**WRITTEN INSTRUCTION:** Reproduce the data below word for word, from the line containing "You are a GUI" through the end of the data. Leave the pictures out of your answer.

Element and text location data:
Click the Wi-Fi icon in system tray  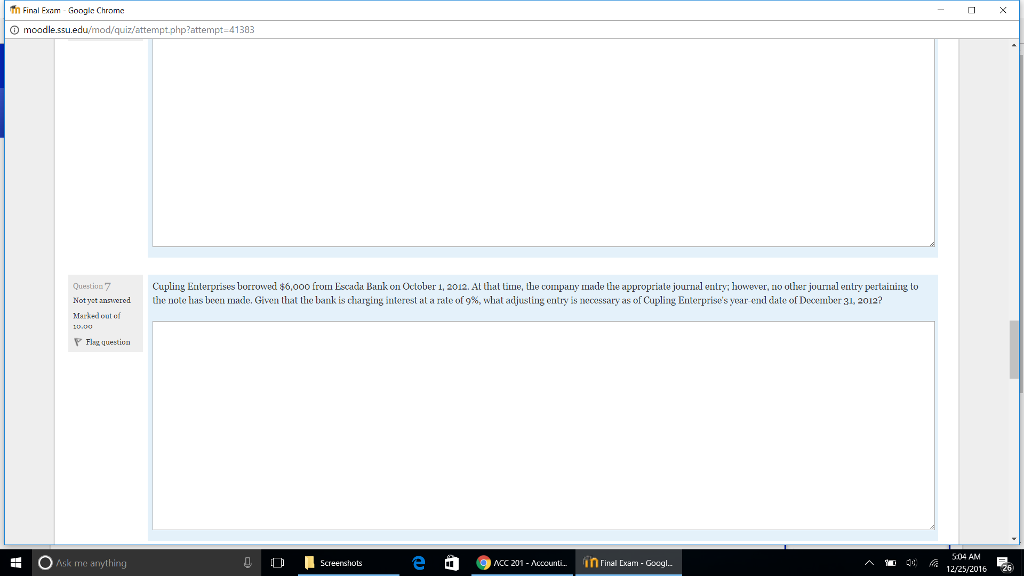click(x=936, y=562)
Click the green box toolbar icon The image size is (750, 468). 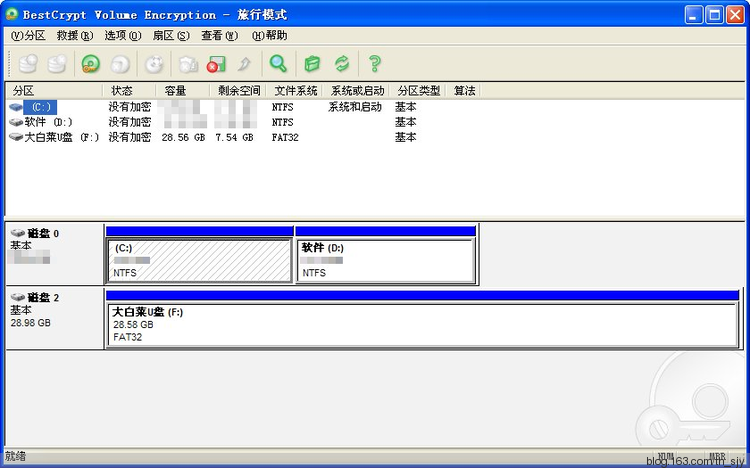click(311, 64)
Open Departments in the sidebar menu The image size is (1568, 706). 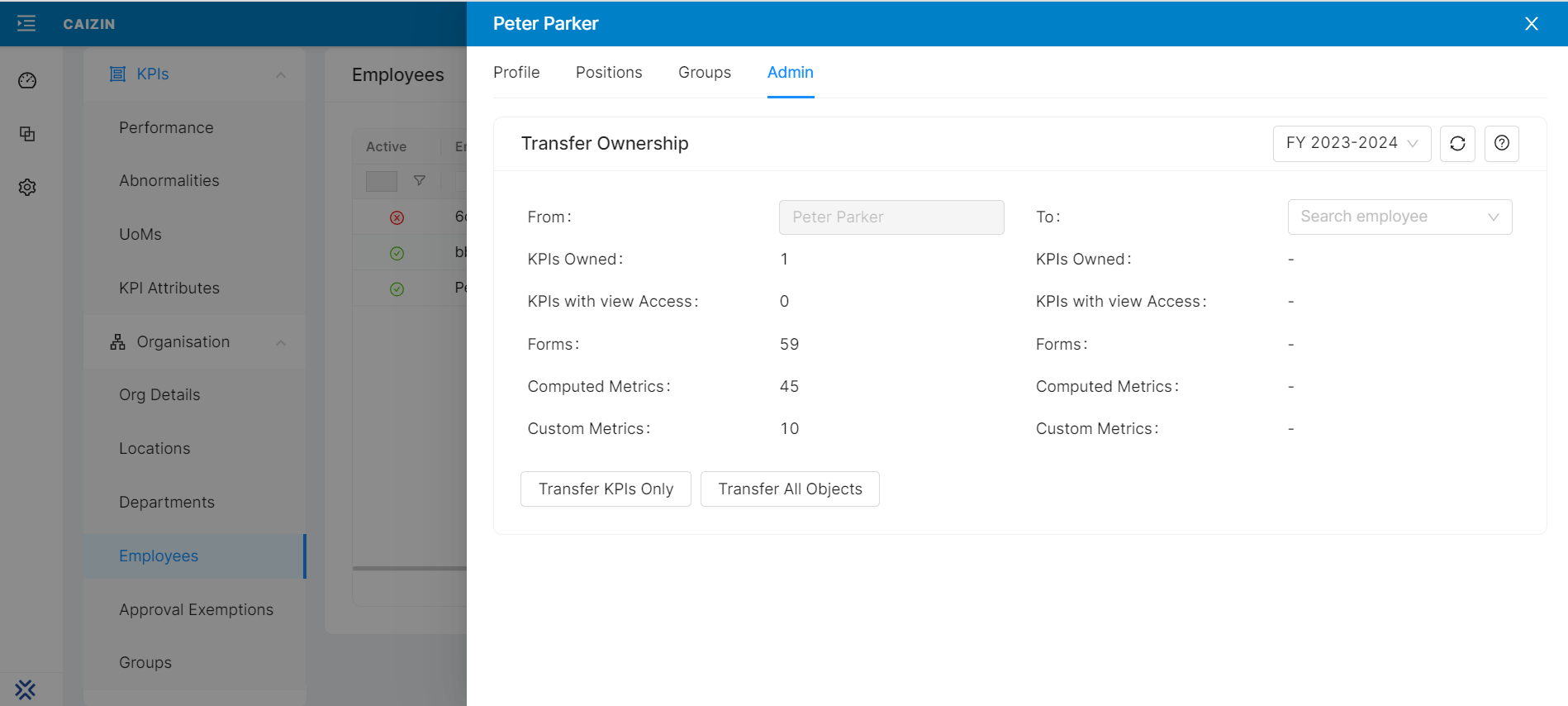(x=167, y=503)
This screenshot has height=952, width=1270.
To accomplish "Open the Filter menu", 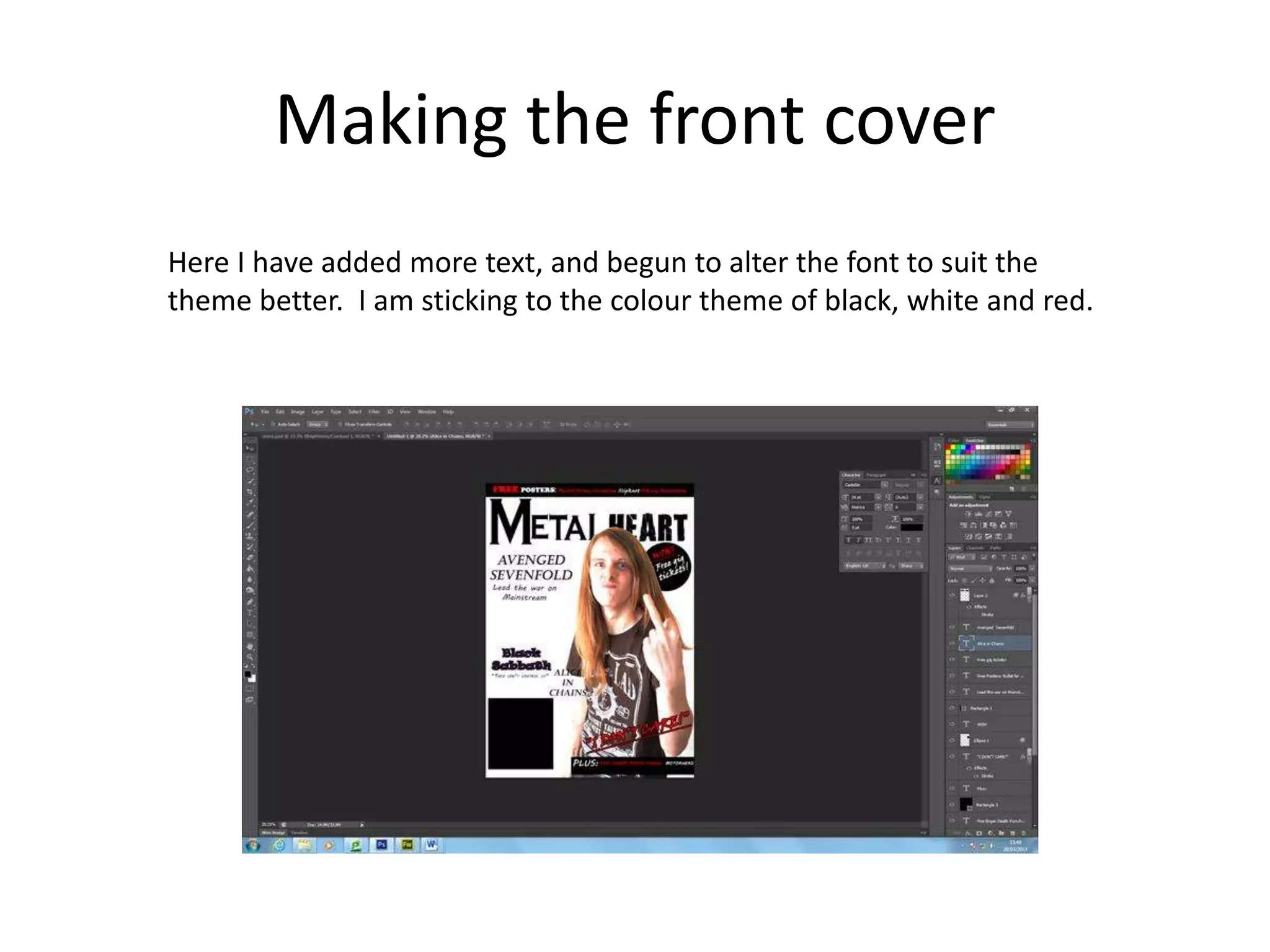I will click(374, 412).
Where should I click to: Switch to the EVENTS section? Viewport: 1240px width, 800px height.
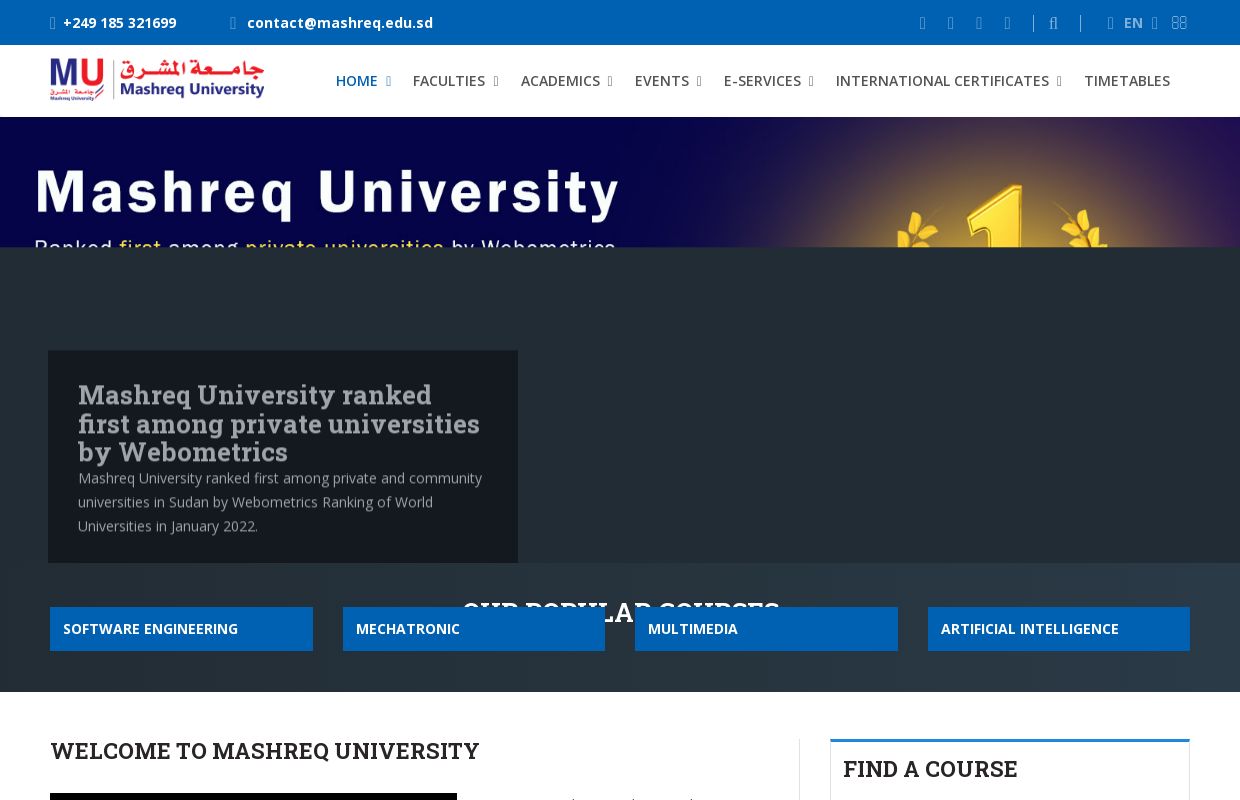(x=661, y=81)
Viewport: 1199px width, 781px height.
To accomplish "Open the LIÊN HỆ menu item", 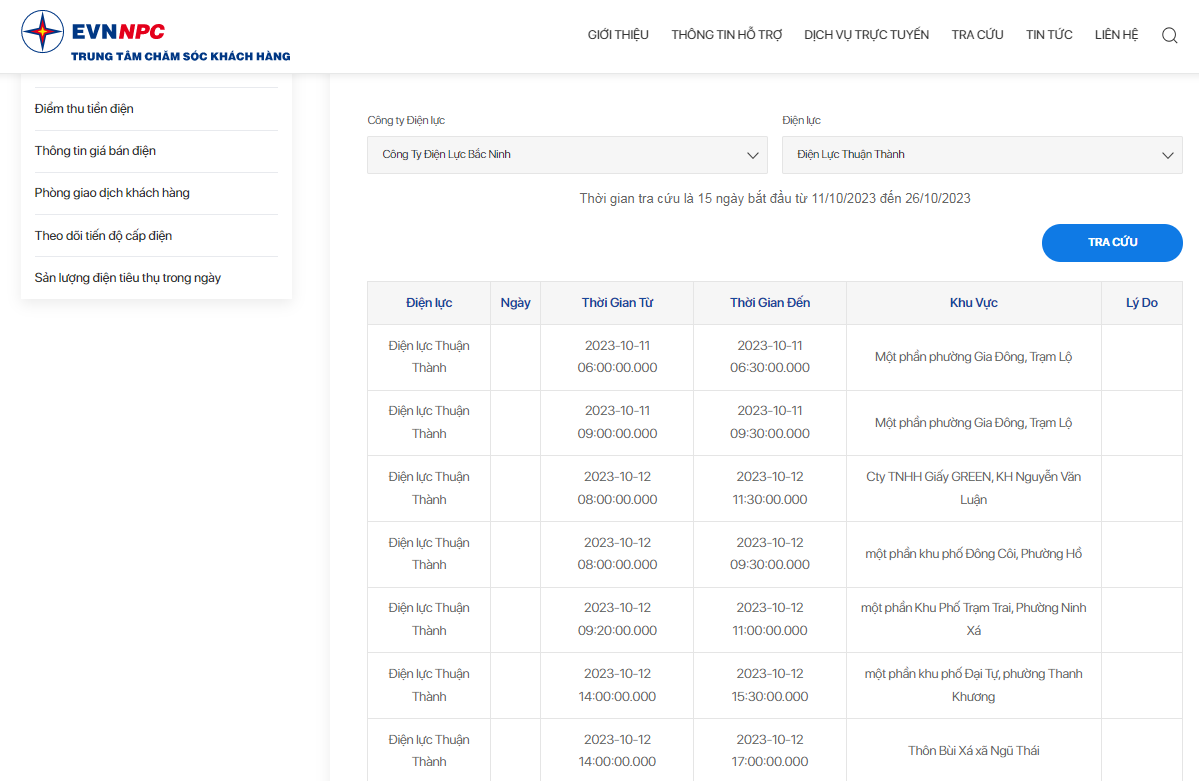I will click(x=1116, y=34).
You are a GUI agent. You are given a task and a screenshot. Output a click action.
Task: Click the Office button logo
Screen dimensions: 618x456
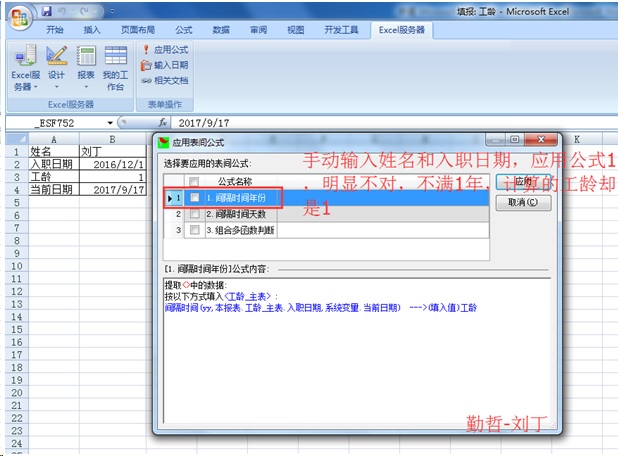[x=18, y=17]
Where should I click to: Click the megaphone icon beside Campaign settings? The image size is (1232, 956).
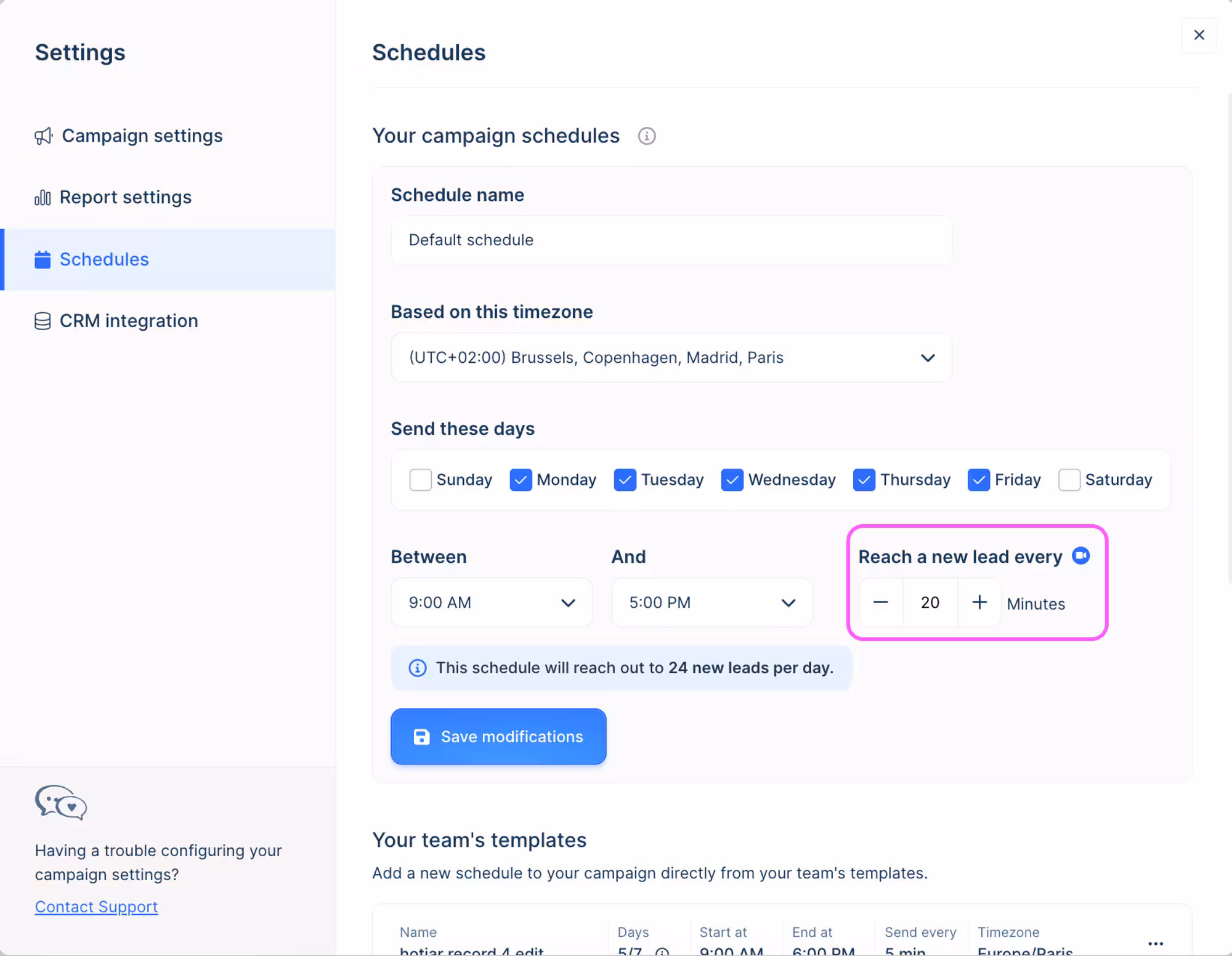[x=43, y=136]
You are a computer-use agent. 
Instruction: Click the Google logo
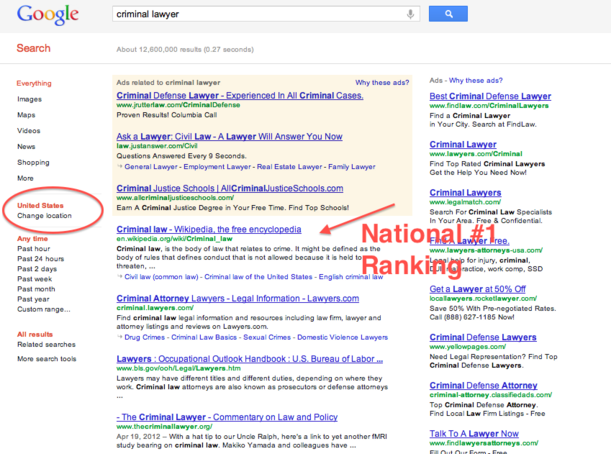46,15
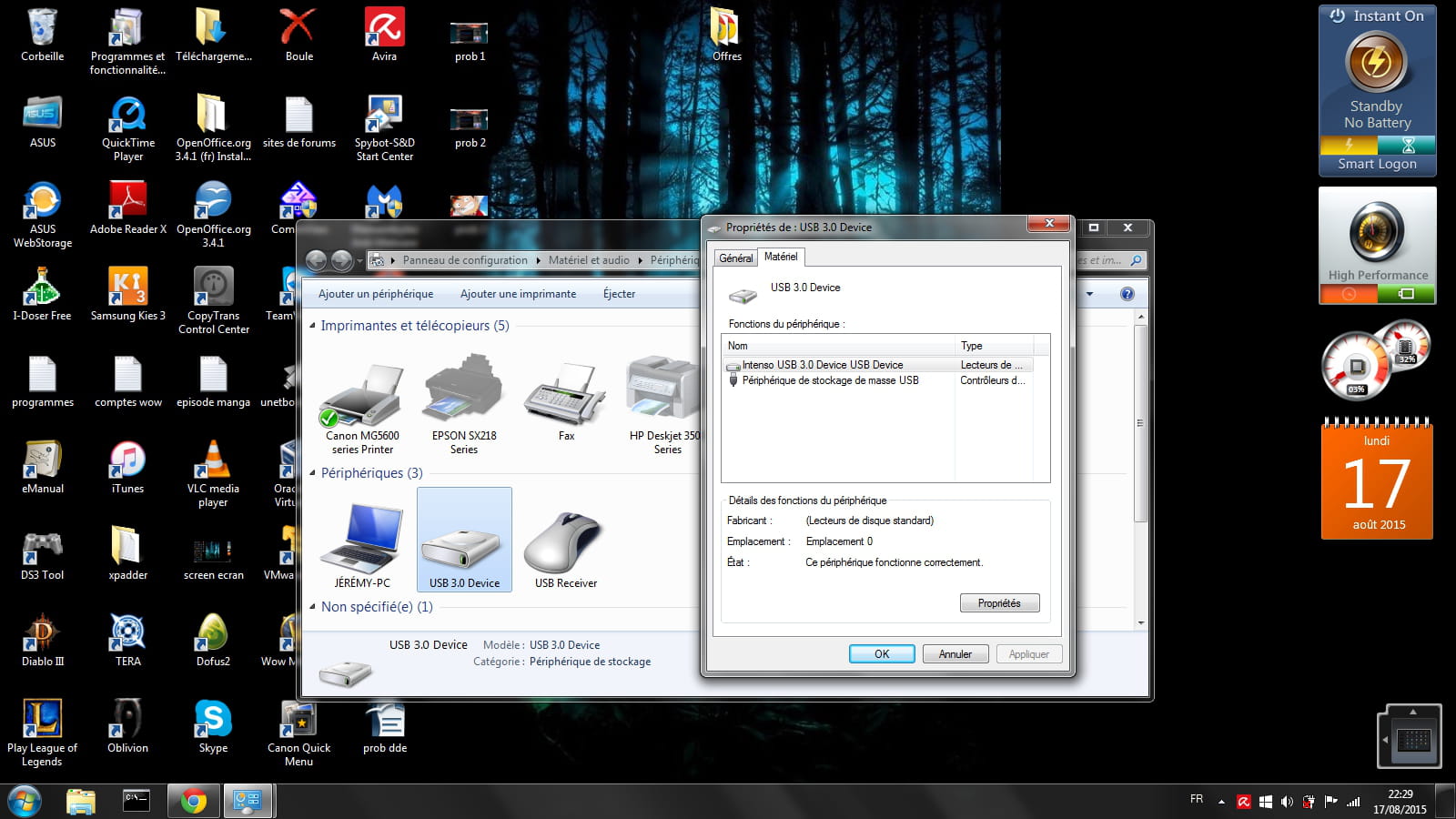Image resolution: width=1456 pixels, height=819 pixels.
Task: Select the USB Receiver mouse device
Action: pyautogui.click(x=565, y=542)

**SOLUTION:**
You are a GUI agent. You are given a task and a screenshot. Output a click action.
Task: Click the Office button logo
Screen dimensions: 618x456
[x=18, y=17]
Where should I click to: Click the megaphone icon beside Campaign settings? The image size is (1232, 956).
[x=43, y=136]
You are a computer-use agent. 
Instruction: Click the Google logo
46,15
Image resolution: width=1456 pixels, height=819 pixels.
Task: Select the USB Receiver mouse device
Action: pyautogui.click(x=565, y=542)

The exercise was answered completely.